|Photo by Andrew Langcake|
Throwing Shade Theatre Co. in association with EMU productions presents, DOWN AN ALLEY FILLED WITH CATS, by Warwick Moss, at the King St Theatre, Newtown. 25 April - 13 May.
DOWN AN ALLEY FILLED WITH CATS, is an Australian play written in 1987, by Warwick Moss. It is a two handed small-time conman comedy-thriller. Timothy Timmony, a Polish refugee second-hand book seller matches wits with a petty Aussie 'crook', Simon Matthews, in search of a 12th Century Sung Dynasty vase treasure (The Maltese Falcon?!) worth an estimated 'half-a-million'.
Two contrasting characters from two different worlds locked in the same space, over night, apply their wiles amusingly, intriguingly in classic Agatha Christie style tension: "Who's telling the truth?" "Are they who they say they are?" "Who's doing what now?" and "Who do I believe?" As the Director, Tom Richards, says in his program notes: 'We quickly learn to expect the unexpected!' That's the fun of this light entertainment and although it doesn't have the theatrical (disguise) surprises (or budget demands) of a play like Anthony Shaffer's 1970 comic thriller, SLEUTH, it certainly reminds one of it.
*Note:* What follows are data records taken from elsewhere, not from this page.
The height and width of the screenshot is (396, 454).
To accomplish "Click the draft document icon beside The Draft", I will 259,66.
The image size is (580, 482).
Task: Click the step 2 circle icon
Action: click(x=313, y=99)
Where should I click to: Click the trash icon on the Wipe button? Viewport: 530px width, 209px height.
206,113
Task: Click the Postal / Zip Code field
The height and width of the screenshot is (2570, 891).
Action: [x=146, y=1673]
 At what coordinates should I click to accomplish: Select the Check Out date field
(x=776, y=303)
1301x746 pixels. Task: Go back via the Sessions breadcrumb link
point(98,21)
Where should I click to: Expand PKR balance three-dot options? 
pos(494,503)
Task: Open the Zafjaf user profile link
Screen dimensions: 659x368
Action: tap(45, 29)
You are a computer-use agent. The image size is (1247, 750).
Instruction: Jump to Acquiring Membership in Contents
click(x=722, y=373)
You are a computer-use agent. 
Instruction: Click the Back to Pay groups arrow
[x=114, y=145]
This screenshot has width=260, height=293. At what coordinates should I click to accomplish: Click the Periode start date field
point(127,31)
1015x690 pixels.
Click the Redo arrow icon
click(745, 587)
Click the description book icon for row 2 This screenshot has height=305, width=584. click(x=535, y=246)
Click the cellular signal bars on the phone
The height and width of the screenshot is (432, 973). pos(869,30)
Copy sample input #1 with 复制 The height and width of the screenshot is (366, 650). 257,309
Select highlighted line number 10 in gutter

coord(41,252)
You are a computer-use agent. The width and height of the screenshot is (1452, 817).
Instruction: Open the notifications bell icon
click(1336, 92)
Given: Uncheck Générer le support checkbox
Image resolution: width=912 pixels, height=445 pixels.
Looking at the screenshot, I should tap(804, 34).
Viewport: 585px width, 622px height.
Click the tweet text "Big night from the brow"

On a depressingly realistic set, that does look like many a second-hand bookstore in the local neighbourhood, on King St, Gabriel Egan (Simon) and William Jordan (Timothy), play it out with, as yet, a nervous bravado. Still finding their way with the text and audience, the performances should grow in confidence as the run progresses. Both these actors make the characters a winning personality - audience allegiance can switch from one to the other with ease, and one begins to 'invent' the solution to each of the plots twists for them - it is kind of fun.
I had never seen the play before, or read it, and am delighted to have caught it. It has a surprising confidence in plotting and a deft hand at characterisation and comedy-suspense. Along with Ron Blair's PRESIDENT WILSON IN PARIS, it represents a genre of Australian playwriting that is rarely seen or appreciated.